- Osmanpur Location in West Bengal, India Osmanpur Osmanpur (India)
- Coordinates: 24°27′54″N 88°05′45″E﻿ / ﻿24.4650°N 88.0957°E
- State: West Bengal
- District: Murshidabad

Area
- • Total: 1.6281 km^{2} (0.6286 sq mi)

Population (2011)
- • Total: 10,512
- • Density: 6,456.6/km^{2} (16,723/sq mi)

Languages
- • Official: Bengali, English
- Time zone: UTC+5:30 (IST)
- PIN: 742213
- Telephone/STD code: 03485
- Vehicle registration: WB-57, WB-58
- Lok Sabha constituency: Jangipur
- Vidhan Sabha constituency: Raghunathganj
- Website: murshidbad.nic.in

= Osmanpur =

Osmanpur is a census town in the Raghunathganj II CD block in the Jangipur subdivision of the Murshidabad district in the state of West Bengal, India.

== Geography ==

===Location===
Osmanpur is located at .

===Area overview===
Jangipur subdivision is crowded with 52 census towns and as such it had to be presented in two location maps. One of the maps can be seen alongside. The subdivision is located in the Rarh region that is spread over from adjoining Santhal Pargana division of Jharkhand. The land is slightly higher in altitude than the surrounding plains and is gently undulating. The river Ganges, along with its distributaries, is prominent in both the maps. At the head of the subdivision is the 2,245 m long Farakka Barrage, one of the largest projects of its kind in the country. Murshidabad district shares with Bangladesh a porous international border which is notoriously crime prone (partly shown in this map). The subdivision has two large power plants - the 2,100 MW Farakka Super Thermal Power Station and the 1,600 MW Sagardighi Thermal Power Station. According to a 2016 report, there are around 1,000,000 (1 million/ ten lakh) workers engaged in the beedi industry in Jangipur subdivision. 90% are home-based and 70% of the home-based workers are women. As of 2013, an estimated 2.4 million people reside along the banks of the Ganges alone in Murshidabad district. Severe erosion occurs along the banks.

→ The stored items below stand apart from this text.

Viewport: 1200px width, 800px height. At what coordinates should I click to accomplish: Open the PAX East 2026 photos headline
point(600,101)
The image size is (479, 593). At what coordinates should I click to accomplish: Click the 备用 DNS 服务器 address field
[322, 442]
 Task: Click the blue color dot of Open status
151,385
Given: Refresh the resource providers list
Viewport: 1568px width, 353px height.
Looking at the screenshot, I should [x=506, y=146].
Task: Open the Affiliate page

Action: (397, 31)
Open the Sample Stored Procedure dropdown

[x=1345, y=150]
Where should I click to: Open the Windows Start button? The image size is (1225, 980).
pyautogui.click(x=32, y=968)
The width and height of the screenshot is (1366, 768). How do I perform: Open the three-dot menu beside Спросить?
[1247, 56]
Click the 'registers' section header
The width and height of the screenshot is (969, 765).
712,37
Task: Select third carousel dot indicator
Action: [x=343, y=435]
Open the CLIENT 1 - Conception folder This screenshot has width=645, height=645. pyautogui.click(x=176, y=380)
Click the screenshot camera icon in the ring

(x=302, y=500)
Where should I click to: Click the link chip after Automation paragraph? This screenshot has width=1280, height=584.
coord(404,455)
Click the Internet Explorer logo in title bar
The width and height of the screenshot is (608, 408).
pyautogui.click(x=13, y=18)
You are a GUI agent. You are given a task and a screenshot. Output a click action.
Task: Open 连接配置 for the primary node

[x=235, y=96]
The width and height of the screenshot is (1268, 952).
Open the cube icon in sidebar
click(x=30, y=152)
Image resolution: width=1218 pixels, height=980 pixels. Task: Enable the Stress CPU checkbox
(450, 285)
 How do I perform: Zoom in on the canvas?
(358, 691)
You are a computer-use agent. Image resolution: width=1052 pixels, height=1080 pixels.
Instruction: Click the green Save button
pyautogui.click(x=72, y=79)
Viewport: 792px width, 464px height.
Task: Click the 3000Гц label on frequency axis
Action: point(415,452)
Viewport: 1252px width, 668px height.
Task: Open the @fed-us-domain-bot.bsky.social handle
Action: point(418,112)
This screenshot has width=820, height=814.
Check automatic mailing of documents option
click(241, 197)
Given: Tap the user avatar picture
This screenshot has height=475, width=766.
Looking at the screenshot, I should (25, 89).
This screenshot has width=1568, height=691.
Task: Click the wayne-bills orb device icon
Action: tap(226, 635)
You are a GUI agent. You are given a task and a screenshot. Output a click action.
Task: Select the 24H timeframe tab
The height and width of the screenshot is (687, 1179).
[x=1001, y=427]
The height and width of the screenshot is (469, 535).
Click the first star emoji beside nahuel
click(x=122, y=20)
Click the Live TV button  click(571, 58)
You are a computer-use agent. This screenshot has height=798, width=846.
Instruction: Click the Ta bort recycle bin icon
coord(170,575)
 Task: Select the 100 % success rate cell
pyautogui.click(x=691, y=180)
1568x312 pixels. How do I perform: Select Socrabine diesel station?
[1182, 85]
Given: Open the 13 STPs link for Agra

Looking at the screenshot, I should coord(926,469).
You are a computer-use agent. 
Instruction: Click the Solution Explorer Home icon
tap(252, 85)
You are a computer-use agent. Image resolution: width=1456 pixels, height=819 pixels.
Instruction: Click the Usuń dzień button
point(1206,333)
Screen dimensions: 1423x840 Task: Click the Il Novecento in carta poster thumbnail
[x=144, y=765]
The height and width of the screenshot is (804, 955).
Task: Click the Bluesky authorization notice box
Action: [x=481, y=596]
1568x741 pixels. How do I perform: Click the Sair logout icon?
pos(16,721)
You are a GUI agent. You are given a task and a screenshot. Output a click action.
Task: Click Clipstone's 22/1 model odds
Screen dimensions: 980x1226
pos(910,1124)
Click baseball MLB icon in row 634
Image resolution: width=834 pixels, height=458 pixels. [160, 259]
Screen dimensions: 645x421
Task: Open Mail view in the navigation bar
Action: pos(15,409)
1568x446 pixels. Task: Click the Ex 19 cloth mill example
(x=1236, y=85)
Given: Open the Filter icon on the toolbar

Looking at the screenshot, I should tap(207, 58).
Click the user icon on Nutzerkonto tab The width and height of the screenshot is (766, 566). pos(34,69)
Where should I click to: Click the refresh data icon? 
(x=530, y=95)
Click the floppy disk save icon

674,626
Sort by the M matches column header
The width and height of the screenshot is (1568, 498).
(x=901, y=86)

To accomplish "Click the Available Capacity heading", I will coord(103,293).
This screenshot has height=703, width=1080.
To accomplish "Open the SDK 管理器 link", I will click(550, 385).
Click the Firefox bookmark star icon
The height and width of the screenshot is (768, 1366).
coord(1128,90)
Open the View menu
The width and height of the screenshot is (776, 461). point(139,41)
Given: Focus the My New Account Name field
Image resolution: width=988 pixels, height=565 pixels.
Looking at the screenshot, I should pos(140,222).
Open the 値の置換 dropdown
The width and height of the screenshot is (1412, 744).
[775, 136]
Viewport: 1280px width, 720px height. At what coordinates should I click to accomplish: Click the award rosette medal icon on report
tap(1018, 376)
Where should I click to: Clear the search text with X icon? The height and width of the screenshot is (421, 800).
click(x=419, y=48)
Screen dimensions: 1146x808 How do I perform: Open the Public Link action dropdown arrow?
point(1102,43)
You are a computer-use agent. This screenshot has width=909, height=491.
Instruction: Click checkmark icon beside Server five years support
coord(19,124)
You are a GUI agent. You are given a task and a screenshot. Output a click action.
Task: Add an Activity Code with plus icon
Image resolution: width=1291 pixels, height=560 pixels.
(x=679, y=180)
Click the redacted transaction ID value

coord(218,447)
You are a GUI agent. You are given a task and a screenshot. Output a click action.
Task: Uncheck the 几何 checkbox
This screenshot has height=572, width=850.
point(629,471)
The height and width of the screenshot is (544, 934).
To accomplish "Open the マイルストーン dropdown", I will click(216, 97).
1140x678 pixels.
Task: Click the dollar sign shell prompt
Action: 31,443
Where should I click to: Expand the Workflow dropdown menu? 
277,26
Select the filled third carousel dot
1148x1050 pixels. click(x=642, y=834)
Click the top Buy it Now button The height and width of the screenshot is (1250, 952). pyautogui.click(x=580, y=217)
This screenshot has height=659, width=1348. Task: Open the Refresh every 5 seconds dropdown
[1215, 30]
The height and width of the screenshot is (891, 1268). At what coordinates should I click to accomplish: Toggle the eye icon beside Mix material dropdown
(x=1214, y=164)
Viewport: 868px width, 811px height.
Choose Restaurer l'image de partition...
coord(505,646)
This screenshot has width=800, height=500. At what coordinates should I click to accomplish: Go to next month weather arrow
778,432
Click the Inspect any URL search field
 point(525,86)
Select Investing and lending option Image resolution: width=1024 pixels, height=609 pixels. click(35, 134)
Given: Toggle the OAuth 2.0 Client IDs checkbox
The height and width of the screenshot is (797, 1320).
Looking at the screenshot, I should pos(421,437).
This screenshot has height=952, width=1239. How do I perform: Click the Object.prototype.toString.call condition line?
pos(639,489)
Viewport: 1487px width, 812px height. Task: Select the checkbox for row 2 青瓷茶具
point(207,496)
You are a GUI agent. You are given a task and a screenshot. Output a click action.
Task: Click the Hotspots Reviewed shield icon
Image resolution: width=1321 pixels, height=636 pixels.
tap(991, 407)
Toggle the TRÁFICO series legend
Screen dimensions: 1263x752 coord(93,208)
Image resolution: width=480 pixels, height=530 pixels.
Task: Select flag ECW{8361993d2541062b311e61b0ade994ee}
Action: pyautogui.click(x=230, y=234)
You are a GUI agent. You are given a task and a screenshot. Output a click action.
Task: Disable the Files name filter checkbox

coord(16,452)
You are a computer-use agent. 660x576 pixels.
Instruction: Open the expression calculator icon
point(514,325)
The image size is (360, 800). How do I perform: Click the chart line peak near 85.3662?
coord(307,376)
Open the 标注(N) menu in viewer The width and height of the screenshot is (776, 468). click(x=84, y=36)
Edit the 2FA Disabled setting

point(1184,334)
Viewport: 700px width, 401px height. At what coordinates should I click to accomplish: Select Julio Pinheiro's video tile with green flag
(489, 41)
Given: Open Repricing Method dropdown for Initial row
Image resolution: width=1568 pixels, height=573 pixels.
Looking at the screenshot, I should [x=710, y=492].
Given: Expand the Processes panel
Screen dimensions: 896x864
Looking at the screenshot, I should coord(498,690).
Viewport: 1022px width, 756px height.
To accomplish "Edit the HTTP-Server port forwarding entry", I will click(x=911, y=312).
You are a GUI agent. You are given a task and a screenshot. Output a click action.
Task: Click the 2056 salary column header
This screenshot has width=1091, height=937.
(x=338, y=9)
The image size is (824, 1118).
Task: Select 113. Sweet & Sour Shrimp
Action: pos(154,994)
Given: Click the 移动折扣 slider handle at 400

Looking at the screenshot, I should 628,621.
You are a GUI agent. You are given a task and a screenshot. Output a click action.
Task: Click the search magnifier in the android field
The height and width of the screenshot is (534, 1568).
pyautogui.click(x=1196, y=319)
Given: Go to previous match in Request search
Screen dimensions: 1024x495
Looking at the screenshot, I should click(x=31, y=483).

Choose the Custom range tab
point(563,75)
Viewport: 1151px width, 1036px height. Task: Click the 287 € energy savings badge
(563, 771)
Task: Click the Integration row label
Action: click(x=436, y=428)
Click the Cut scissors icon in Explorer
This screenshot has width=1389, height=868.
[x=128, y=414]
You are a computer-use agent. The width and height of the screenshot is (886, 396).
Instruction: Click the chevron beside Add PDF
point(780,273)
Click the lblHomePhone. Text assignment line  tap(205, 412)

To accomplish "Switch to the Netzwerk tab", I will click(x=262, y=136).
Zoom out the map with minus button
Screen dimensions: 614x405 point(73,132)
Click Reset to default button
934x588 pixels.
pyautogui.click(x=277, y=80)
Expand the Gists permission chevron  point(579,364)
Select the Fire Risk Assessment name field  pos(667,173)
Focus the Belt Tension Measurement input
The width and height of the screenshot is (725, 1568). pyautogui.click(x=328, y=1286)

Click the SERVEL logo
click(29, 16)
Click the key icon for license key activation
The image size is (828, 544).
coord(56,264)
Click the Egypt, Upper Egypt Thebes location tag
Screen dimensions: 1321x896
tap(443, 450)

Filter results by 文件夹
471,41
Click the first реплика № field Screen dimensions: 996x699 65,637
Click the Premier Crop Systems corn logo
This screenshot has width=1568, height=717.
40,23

Note: The two maps present some of the notable locations in the subdivision. All places marked in the maps are linked in the larger full screen maps.

==Demographics==
According to the 2011 Census of India, Osmanpur had a total population of 10,512, of which 5,432 (52%) were males and 5,080 (48%) were females. Population in the age range 0-6 years was 1,534. The total number of literate persons in Osmanpur was 5,972 (66.52% of the population 6 years).

==Infrastructure==
According to the District Census Handbook, Murshidabad, 2011, Osmanpur covered an area of 1.6281 km^{2}. It had 13 km roads with both open and closed drains. The protected water-supply involved hand pump, tap water untreated source. It had 1,650 domestic electric connections. Among the medical facilities it had 2 dispensaries/ health centres, 7 medicine shops. Among the educational facilities, it had 5 primary schools, other school facilities at Jot Kamal 1 km away. It had 5 non-formal education centres (Sarva Shiksha Abhiyan). It produced paddy, wheat, jute. It had the branch office of 1 nationalised bank.

== Healthcare ==
Raghunathganj II CD block is one of the areas of Murshidabad district where ground water is affected by a high level of arsenic contamination. The WHO guideline for arsenic in drinking water is 10 mg/ litre, and the Indian Standard value is 50 mg/ litre. The maximum concentration in Raghunathaganj II CD block is 875 mg/litre.